Je suis bien d’accord pour que vous preniez soin de moi,
m’emmeniez au pré dès le printemps levé pour paître jusqu’à l’automne et me
mettre au chaud l’hiver venu comme dit le poète, pour que vous preniez bien garde
à ne pas me séparer trop vite de mes petits et que vous me considériez comme un
être sensible en prenant garde à ne point induire par votre comportement de la
souffrance gratuite dont les hommes sont parfois capables de nous prodiguer, à
nous et à eux-mêmes.
La mort est une question, oui, certainement et c’est triste
la mort, mais comme nous ne l’appréhendons pas comme vous, il suffirait que
vous nous accordiez un peu de votre humanité à l’instant de nous la donner pour
que nous en ayons jamais réellement conscience. Si nous devinons notre fin
tragique c’est surtout par la survenue brutale des maltraitances des derniers
instants de notre vie que vous nous infligez dès lors que vous nous avez
désigné, nous considérant avant l’heure fatale comme viande à manipuler plutôt
que vie à respecter. Dans nos derniers instants sur cette terre que vous nous
vouliez bienveillante, soyez patient, laissez-nous vivre nos dernières
illusions avant que nous perdions conscience du destin funeste qui est notre
lot commun, à nous tous tout comme à vous. Ne soyez pas jaloux de nous, vous
qui devrez vivre les affres de la vieillesse en étant bien trop conscient de
votre fin prochaine ou imminente, coincés sur un brancard dans un couloir d’hôpital
entouré des chants funèbres de ceux dont les plaintes ne sont plus écoutées par
personne.
Imaginez que nous ayons à vivre comme vous alors même que
nous ne pourrions par nous-mêmes guérir de nos maladies, pour ne point avoir à
en souffrir, nous serions amené à vous faire les yeux tristes afin de vous
amener à nous euthanasier comme vous le faites pour vos cinquante millions
d’amis lorsque rien ne peut leur faire espérer autre chose que leur fin.
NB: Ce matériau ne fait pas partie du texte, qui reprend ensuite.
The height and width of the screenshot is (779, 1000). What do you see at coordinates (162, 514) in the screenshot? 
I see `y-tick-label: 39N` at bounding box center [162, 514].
Alors donc, pour faire face à votre état de carnivore qui
vous a rendu naturellement si intelligent, en attendant de vous voir créé une
autre entité vous surpassant qui n’absorbera que de l’énergie à l’état pur en
sonnant le début de votre déclin, de notre disparition aussi puisque ne pouvant
plus bénéficier alors de votre bienveillante protection contre des prédateurs
qui jusqu’alors ne nous goûtait pas, accordez-nous quelques instants
d'attention pour satisfaire à notre désir de vous être utiles longtemps encore.
Ainsi donc, ce sera définitivement finit pour nous et notre
descendance et j’avoue préférer mille fois me voir mourir humainement de vos
mains que de concevoir devoir disparaître à tout jamais en abandonnant nos près
et nos étables à je ne sais quelques tractopelles qui aura la charge de réduire
en poussière les vestiges qui nous ont vu vivre en laissant là notre utilité
disparue.
Aimez-nous de notre vivant, aimez nous faire ignorer notre
fin, aimez satisfaire la faim que vous avez de nous et qui garantit la survie
de notre espèce tout autant certainement que de la vôtre, et si vous considérez
que nous prenons trop de place, demandez-vous si ce n’est pas parce que vous
êtes devenu trop nombreux en ce monde pour simplement vivre toutes les
dimensions que la vie est en capacité de vous offrir ?
Un dernier mot : Ne vous laisser pas berner par ces
idiots qui veulent vous imposer les tics de leur vision autoritaire de l’art
culinaire au seul prétexte qu’ils sont incapables d’imaginer pouvoir résoudre
le problème de la conscience que nous aurions de notre mort alors qu’il suffirait
que vous nous la donniez avec amour après nous avoir dorloté toute notre vie
durant, toujours trop courte, cela va de soi.
De ne plus vouloir nous goûter finirait par nous rendre
inutile et de fil en aiguille, de finir par vous faire considérer tous les
animaux de la terre comme n’étant plus utile et ceci jusqu’aux derniers :
vous-mêmes.
Et si vous pensez que l’homme ne peut nous garantir son
humanité, alors ne nous faites pas croire que c’est au nom de celle-ci que vous
cherchez à nous protégez puisque ainsi, vous ne feriez que nous faire
disparaître par inutilité à vous servir.
Meuuuuuh ! Le comité de la communauté des vaches à lait et
à viande de montagne, le 23 juin 2019.